それに、こと衣料品や繊維製品に限って言えば、製造加工場の機械設備が最新鋭であることは必ずしも優れているとは限らないのです。逆もしかりで、機械設備が旧式であることと劣っていることは同じではありません。
これは繊維製品という物が、機械類に比べて極めてあいまいで原始的な製品だからではないでしょうか。
機械類で1ミリ狂えば、その機械は用をなしません。確実に不良品です。しかし、衣料品の場合、縫い幅が1ミリ狂ったところで機能性はほとんど変わりませんし、不良品にもなりません。
それほどにあいまいな製品だから製造加工の機械設備が少々旧型でも、出来上がる製品が必ずしも劣っているとは限らないのです。
以前、取材した靴下工場の話です。
その靴下工場は、大阪府松原市にあるコーマという工場です。
足の形に合わせた3D編みという技術を開発しました。この3D編みを生かして、スポーツソックスを製造しています。
3D編みで編まれた靴下は部位によって、編地が異なるのです。
例えば、土踏まずにあたる部分は反発力があるように、また親指の下の部分は少し厚めに、というように部位によって編み方を変えているのです。
そんな複雑な編み方はどのような最新鋭の編み機で編まれているのかと期待していたら、それを編んでいる機械は極めて古い編み機だったのです。現在ではもう機械メーカーも製造していないほどの旧型です。
その編み機を熟練の職人が独自に編み出した調整法で部位ごとに編地を変えているのです。
機械メーカーによると、その機械ではそんな編み方はできないはずなのだそうですが、職人の調節によってそんな複雑な編地が出来上がるのです。逆に最新鋭編み機ではこんな編み方はできないのだそうです。
これは一例ですが、日本製の良さというのはこういう部分にあるのではないかと思いました。

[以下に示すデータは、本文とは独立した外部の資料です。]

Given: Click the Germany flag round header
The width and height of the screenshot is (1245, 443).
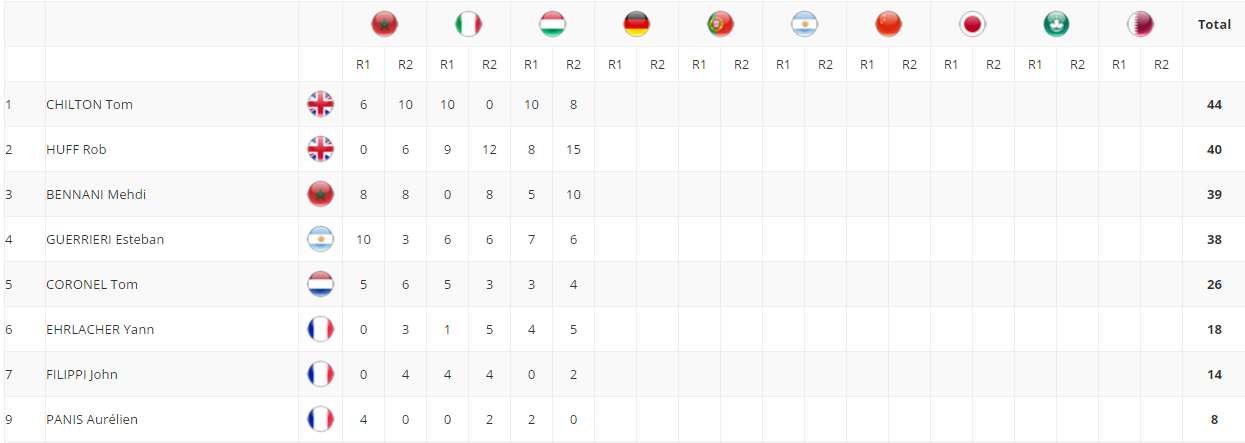Looking at the screenshot, I should pos(636,24).
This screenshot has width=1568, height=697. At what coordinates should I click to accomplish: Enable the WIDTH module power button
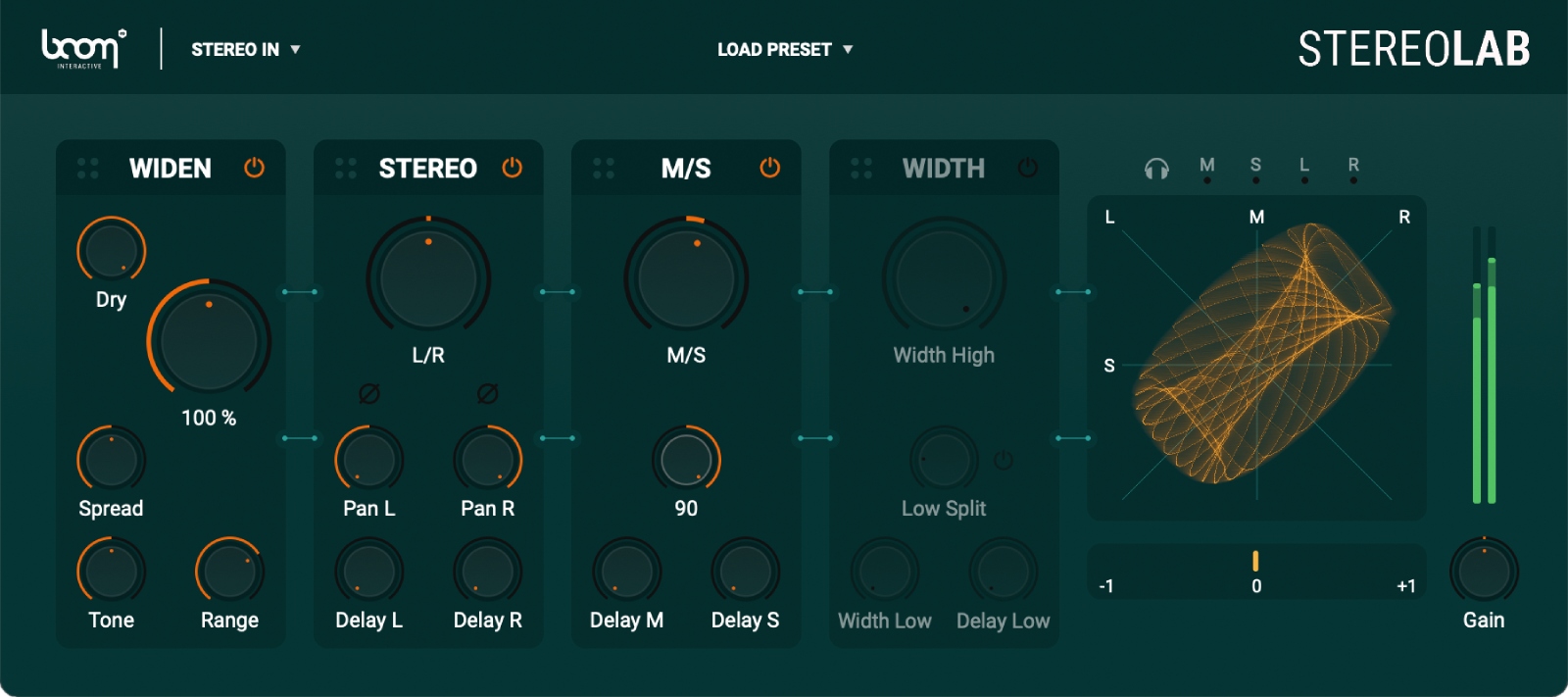pos(1027,168)
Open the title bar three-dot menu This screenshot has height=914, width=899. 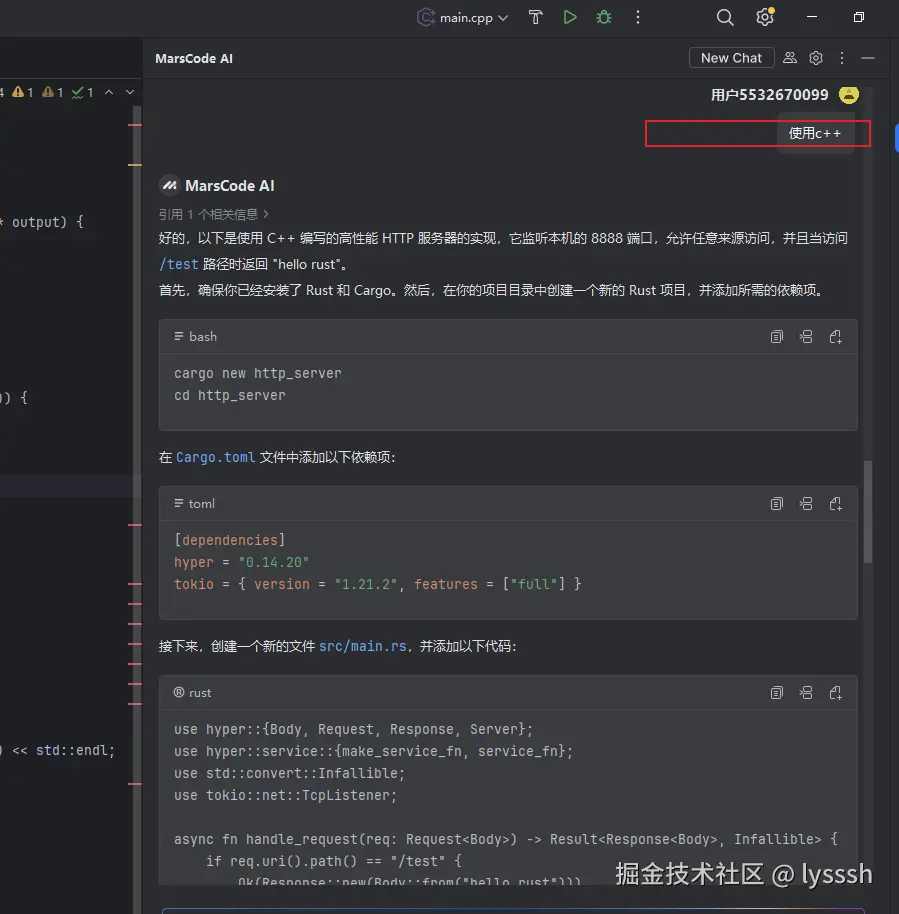637,17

職人の経験と努力で、旧型の機械を使って、最新鋭の機械ではできないような製法を編み出す。
こういう部分が日本製の良さの一つではないでしょうか。
衣料品とは本当にわかりにくい製品で、最新鋭機で作ったからと言って必ずしもそれが評価されるわけでもないし、むしろ旧型機で作られた物のほうが評価が高いことも珍しくありません。
例えば、旧型の力織機で織ったデニム生地が高く評価されているのはその一つの例だといえます。そしてその力織機が多数残っている国は我が国日本なのです。
日本製の繊維製品を無批判に高評価する必要はまるでありませんが、似非グローバリストのように自虐する必要もありません。具体的にどこが優れているのか、それは製造加工業者はもっと伝えなくてはなりませんし、消費者に伝える窓口である販売員もその根本的な部分を知る必要があります。
それがないままで「日本製」をクローズアップすることは百害あって一利なしです。
アパレル業界は、製造加工業者から店頭の販売員まで、情報の共有化を進める必要があるのではないでしょうか。